Dilog Shangri-La ini mirip acara Dialog Pertahanan Munchen di Jerman. Shangri-La sangat dipercaya manfaatnya di Asia-Pacific. Munchen sangat penting di Eropa dan sekutunya.

Karena swasta maka orang seperti Li Shangfu bisa diundang. Demikian juga Austin. Siapa tahu forum swasta justru lebih cair untuk mengatasi kebekuan.

Li Shangfu berumur 65 tahun. Ia baru jadi menteri pertahanan Maret lalu. Yakni setelah Xi Jinping terpilih kembali sebagai Presiden Tiongkok untuk periode ketiga.
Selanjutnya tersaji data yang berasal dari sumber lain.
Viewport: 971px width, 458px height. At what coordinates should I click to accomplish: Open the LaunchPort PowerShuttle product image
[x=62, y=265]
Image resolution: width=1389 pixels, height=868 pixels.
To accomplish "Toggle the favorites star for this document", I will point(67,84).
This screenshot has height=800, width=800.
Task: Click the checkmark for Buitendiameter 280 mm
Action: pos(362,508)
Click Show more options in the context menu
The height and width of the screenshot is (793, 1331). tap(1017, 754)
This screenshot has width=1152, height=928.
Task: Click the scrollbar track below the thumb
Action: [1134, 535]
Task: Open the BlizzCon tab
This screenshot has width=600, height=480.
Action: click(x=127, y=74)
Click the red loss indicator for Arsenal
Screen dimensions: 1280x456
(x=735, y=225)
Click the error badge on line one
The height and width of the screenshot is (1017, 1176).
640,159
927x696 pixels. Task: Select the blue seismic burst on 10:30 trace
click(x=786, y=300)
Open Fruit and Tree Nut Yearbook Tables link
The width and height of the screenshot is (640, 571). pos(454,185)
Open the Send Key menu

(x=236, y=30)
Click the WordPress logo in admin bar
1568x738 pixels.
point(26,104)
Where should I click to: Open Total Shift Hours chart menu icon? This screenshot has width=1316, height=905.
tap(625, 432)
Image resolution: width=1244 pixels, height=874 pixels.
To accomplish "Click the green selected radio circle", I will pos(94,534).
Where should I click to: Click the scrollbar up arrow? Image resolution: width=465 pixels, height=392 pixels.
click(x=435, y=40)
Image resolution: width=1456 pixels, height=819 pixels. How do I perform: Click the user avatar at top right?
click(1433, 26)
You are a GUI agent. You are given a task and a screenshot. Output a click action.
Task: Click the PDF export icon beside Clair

Sebelum itu pun Li sudah kena sanksi Amerika. Yakni ketika ia masih menjabat pimpinan pengadaan peralatan militer Tiongkok. Ia dilarang masuk Amerika. Beberapa pejabat tinggi militer Tiongkok termasuk yang kena sanksi. Itu terkait pembelian senjata dari Rusia.

Li jenderal bintang empat yang tidak biasa. Keahlian utamanya adalah teknologi senjata ruang angkasa. Ia masuk militer sejak lulus dari ilmu pertahanan di universitas Chongqing, kota berstatus provinsi di Tiongkok tengah.

Jenderal Li sendiri lahir di Chengdu, Sichuan, tapi orang tuanya dari Jiangxi. Kampung asalnya di Jiangxi adalah di pedalaman antara Nanchang dan Guangzhou. Ia menghabiskan karir militer utamanya di Tibet. Yakni di stasiun luar angkasa di sana.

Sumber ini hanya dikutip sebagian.